We know the story… boy sees girl. He thinks she’s the most beautiful creature he’s ever seen. Then he gets to know her and she becomes even more beautiful. He likes how he feels when he’s around her. She’s confident, kind, and funny. He believes he could conquer the world for her. There’s a sort of glow around her. He can’t explain exactly why he’s drawn to her, but he is. He knows she’s the one for him. He goes to the jewelry store, selects a ring, works overtime to pay for it, and then he asks the most important question of his life. He’s nervous, but he knows she loves him… and she says, “yes”. Can you picture that Kodak moment? Their whole future is ahead of them. They are young and vibrant… and in love.

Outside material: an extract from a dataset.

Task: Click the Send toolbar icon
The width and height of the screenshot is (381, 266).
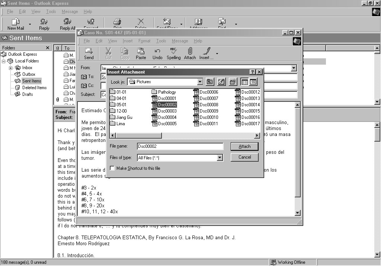Action: [89, 53]
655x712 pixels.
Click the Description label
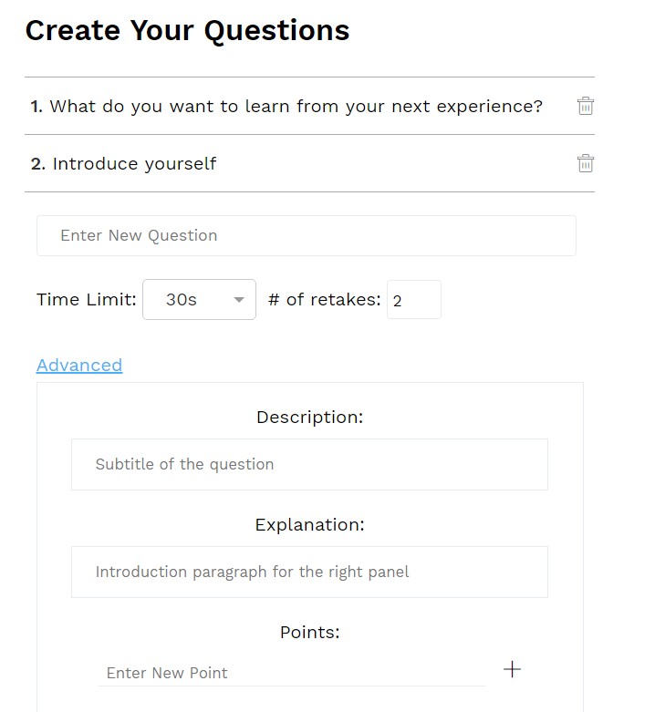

Fast forward a few years… and a few kids… and his once confident, beautiful wife seems so miserable. He doesn’t understand why she steps on that blasted scale. He just told her she didn’t look fat in her pants. Doesn’t she trust him? He can’t understand why she keeps calling herself “ugly”, she’s his bride, his chosen one, the beautiful mother of his precious children. He didn’t even notice the stretch marks till she pointed them out in disgust. He tries to tell her she’s beautiful… “You have to say that, you’re my husband,” she quips. So the next time he thinks it, he doesn’t say it because it doesn’t mean anything to her. He wants to be near her, but he doesn’t trust himself to say the right thing anymore. He also doesn’t want to hear her say one more thing about her grey hair or double chin… which he also hadn’t noticed till she mentioned them. He begins to wonder what happened to the woman he married. She’s so different. What about this Kodak moment? Kind of sad, right?
Wives, we must, must, must be careful what we say about ourselves… to ourselves, our husbands, our kids. If we call ourselves stupid, ugly, fat… etc, long enough, we (and everyone around us) will begin to believe it. What if, instead, we began to concentrate on complimenting others? What if we tried to put our best forward instead of harping on what we think we are not… or comparing ourselves to others… or having a pity party? What if we took our grey hairs and styled them the best we can. What if we dressed our imperfect bodies as though they were priceless? I don’t mean charging up those credit cards, I mean doing the best with what you have. If you have t-shirts and jeans… wear your best ones… and make sure they are clean. Maybe wear some perfume. Smelling nice really does help a lot. And then, don’t forget the most valuable accessory you have at your disposal… a smile. A person’s disposition can cover up a multitude of imperfections… or it can magnify them.
The choice is ours. What we say about ourselves matters. Our husbands are watching… and our kids are too.